Will AGI appear within ten years? Can the next generation Gemini sense the environment? DeepMind CEO Hassabis talks about AI
https://news.miracleplus.com/share_link/20056
“I wouldn’t be surprised if we have AGI-like systems in the next ten years.” Demis Hassabis, co-founder and CEO of Google DeepMind, said recently on the artificial intelligence podcast Dwarkesh Podcast. During the hour-long show, Hassabis shared his thoughts on the nature of intelligence, reinforcement learning, scaling and alignment, AGI, multimodality and other topics.
NVIDIA Jensen Huang: AI will pass any test in five years
https://news.miracleplus.com/share_link/20057
On Friday (March 1), Eastern Time, Nvidia CEO Jensen Huang said at the Stanford Institute for Economic Policy Summit in California that he expects general artificial intelligence (AGI) to be available as soon as five years.

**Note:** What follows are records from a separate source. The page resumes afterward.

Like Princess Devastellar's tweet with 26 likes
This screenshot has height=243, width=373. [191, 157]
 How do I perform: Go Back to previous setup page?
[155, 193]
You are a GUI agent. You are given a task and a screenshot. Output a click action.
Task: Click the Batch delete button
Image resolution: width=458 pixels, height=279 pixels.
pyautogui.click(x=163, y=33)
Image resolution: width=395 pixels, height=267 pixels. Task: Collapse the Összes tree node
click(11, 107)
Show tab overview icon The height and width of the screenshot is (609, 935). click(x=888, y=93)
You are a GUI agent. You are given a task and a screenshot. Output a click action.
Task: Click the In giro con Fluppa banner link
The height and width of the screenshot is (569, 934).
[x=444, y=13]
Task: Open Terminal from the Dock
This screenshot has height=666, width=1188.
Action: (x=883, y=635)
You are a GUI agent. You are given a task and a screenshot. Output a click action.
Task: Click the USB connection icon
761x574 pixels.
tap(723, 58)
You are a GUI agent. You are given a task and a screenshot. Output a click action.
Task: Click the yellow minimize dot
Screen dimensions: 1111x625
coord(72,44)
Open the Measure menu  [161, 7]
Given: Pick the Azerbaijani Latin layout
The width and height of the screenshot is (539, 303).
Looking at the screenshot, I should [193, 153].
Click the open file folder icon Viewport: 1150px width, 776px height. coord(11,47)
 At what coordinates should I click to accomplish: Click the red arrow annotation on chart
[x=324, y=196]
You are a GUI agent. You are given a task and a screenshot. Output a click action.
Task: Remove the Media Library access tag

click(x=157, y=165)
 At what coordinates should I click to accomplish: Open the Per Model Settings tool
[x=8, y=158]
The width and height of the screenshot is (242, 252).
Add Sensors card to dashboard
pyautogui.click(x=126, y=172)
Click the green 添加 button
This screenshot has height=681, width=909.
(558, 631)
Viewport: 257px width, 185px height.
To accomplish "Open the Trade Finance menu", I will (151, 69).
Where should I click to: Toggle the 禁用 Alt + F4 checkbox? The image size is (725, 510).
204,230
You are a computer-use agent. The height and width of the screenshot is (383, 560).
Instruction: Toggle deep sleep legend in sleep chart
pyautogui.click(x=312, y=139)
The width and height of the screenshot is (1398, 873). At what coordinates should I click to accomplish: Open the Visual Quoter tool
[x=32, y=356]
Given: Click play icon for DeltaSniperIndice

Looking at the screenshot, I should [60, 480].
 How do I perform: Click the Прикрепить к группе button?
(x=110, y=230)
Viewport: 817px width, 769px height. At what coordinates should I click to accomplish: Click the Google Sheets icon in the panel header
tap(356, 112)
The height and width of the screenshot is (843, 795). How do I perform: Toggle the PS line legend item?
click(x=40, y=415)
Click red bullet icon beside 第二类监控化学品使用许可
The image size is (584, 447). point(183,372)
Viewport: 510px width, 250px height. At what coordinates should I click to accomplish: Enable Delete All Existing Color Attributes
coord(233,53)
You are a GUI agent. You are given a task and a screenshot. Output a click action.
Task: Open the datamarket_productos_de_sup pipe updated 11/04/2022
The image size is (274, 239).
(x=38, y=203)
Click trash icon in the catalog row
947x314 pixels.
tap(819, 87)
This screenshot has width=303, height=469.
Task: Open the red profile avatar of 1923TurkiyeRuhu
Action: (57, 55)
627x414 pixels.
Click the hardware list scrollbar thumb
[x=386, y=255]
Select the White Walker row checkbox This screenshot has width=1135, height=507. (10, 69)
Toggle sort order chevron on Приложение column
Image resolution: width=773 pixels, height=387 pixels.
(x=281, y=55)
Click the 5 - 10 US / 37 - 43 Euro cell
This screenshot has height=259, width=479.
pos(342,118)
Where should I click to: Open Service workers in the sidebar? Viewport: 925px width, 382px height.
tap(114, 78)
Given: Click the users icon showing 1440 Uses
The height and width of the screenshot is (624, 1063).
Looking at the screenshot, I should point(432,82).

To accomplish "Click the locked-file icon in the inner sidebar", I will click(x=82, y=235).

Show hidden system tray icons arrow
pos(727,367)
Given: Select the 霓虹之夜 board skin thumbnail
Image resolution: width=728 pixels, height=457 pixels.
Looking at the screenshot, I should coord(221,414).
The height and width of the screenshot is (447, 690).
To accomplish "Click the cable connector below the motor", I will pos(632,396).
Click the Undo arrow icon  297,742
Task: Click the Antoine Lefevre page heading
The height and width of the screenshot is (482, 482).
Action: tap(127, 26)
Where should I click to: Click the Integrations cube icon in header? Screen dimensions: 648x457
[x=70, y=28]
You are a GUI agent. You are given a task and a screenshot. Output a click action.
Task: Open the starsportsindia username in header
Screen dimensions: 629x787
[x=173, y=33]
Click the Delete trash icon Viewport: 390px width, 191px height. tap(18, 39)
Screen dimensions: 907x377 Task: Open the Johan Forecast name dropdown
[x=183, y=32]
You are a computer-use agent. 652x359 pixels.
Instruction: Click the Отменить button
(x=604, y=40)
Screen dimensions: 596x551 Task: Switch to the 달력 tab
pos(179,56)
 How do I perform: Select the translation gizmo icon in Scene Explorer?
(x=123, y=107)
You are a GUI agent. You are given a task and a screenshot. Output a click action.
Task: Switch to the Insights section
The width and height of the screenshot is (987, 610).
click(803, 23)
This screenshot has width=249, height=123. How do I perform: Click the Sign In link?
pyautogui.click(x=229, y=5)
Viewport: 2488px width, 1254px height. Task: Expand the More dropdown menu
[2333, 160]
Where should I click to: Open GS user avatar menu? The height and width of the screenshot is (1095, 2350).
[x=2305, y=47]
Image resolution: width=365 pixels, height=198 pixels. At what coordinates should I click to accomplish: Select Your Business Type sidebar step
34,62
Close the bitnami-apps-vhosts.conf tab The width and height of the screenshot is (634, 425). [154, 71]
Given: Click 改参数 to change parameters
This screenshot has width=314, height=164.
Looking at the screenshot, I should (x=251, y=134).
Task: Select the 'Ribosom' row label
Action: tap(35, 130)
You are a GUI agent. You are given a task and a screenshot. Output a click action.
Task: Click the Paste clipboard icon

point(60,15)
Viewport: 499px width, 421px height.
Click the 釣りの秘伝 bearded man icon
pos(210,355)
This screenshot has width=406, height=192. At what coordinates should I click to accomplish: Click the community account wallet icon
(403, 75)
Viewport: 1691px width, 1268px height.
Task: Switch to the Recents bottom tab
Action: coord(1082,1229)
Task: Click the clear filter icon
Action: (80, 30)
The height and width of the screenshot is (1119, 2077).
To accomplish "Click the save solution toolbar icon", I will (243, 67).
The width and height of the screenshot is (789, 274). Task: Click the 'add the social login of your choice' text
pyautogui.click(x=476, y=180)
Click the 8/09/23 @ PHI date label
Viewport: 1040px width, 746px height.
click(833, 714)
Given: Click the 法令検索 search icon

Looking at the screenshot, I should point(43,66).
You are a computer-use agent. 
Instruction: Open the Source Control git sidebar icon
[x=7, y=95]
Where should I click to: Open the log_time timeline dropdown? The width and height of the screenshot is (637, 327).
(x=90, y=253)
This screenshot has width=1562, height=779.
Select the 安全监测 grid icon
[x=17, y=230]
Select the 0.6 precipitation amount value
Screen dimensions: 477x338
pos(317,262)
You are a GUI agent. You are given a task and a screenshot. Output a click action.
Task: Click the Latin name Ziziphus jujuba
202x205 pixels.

General artificial intelligence (AGI), also known as “strong artificial intelligence”, is a theoretical form of artificial intelligence, which refers to artificial intelligence that can learn and reason like humans, and has the potential to solve complex problems and make decisions independently. Since there is still no generally accepted definition of human intelligence, scientists in different fields have different definitions and standards for general artificial intelligence.
MWC2024, let’s see how outrageous the manufacturer’s new products can be!
https://news.miracleplus.com/share_link/20058
The Mobile World Congress (MWC) held in Barcelona has always been the place to showcase the latest and most advanced mobile technologies to the world. The theme of this conference is “VELOCITY”. Operators, mobile phone manufacturers and technology manufacturers from all over the world actively participate in the exhibition. Artificial intelligence dominates the release of most major innovative products, and the focus of the conference is on the development of AI and smartphones. combine. Many smartphone manufacturers point out that the artificial intelligence running on the device improves the security of the device, unlocks new applications, and is faster because the data processing is done on the phone. In this regard, CCS Insight chief analyst Ben Wood also said, “I think a big news at MWC will be the ability of large AI models to run on the device itself, which will very likely change the rules of the game.”